Scenario A: A 30-year-old woman in her second trimester of pregnancy develops P. falciparum malaria (blood film positive, parasitaemia 1.5%). She is conscious and tolerating oral medication. What is the drug of choice?

Discussion: In the second and third trimesters, artemether-lumefantrine (AL) is the WHO-recommended first-line treatment for uncomplicated P. falciparum malaria. ACTs are safe and effective in the 2nd and 3rd trimesters. Quinine + clindamycin is reserved for the first trimester (when AL is not first-line). For severe malaria in any trimester: IV artesunate is used despite first-trimester caution (risk-benefit strongly favours treatment). Primaquine is NOT used in pregnancy (no hypnozoites in P. falciparum; and primaquine is contraindicated in pregnancy for vivax radical cure due to fetal G6PD haemolysis risk).

Scenario B: A 45-year-old man from Bihar presents with 3 months of low-grade fever, progressive abdominal distension (hepatosplenomegaly), cachexia, and pancytopenia. rK39 rapid test for kala-azar is positive. He has no prior treatment history. What is the treatment of choice and its mechanism?

Discussion: Liposomal Amphotericin B (L-AmB) 10mg/kg single IV dose — the national standard for visceral leishmaniasis in India. Mechanism: L-AmB is preferentially phagocytosed by macrophages in the reticuloendothelial system (liver, spleen, bone marrow) — the exact intracellular niche where L. donovani amastigotes reside. Amphotericin B binds leishmanial ergosterol, forming membrane pores → ion leak → parasite death. Liposomal formulation dramatically reduces nephrotoxicity vs conventional amphotericin B. Monitor: infusion reactions (pre-medicate), RFT, electrolytes. Expected: fever resolution in 5–7 days, splenic regression over weeks.

Scenario C: During your rural posting, you screen 50 children in a Bihar village for G6PD deficiency before a filariasis MDA programme that includes primaquine. Eight children (16%) test G6PD deficient. Can the MDA proceed? What drug combinations are safe for G6PD-deficient children?
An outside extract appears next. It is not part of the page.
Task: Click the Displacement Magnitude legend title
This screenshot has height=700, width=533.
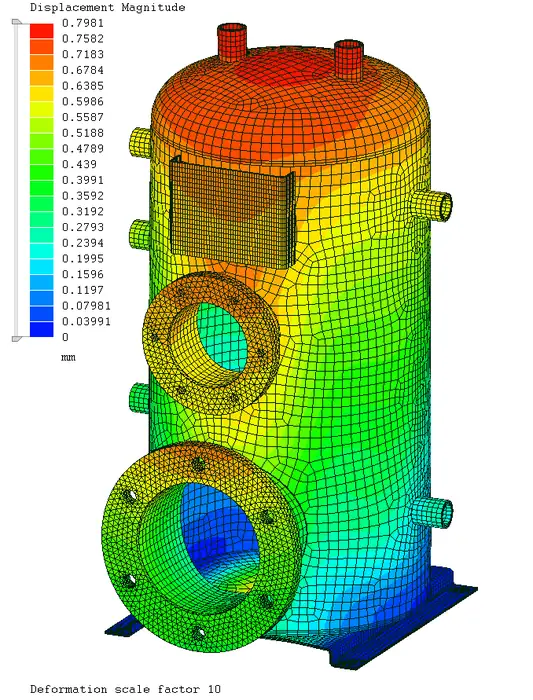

Discussion: The standard 2-drug MDA for LF is DEC + albendazole (in areas without onchocerciasis). DEC does not cause haemolysis in G6PD-deficient individuals (unlike primaquine and dapsone — it does NOT generate oxidative stress in red cells). Ivermectin + albendazole is also safe in G6PD deficiency. However, note: the newer triple-drug MDA includes ivermectin + DEC + albendazole (NO primaquine). MDA for filariasis does NOT include primaquine — primaquine is used for P. vivax radical cure, not filariasis. The G6PD-deficient children can safely receive the standard filariasis MDA.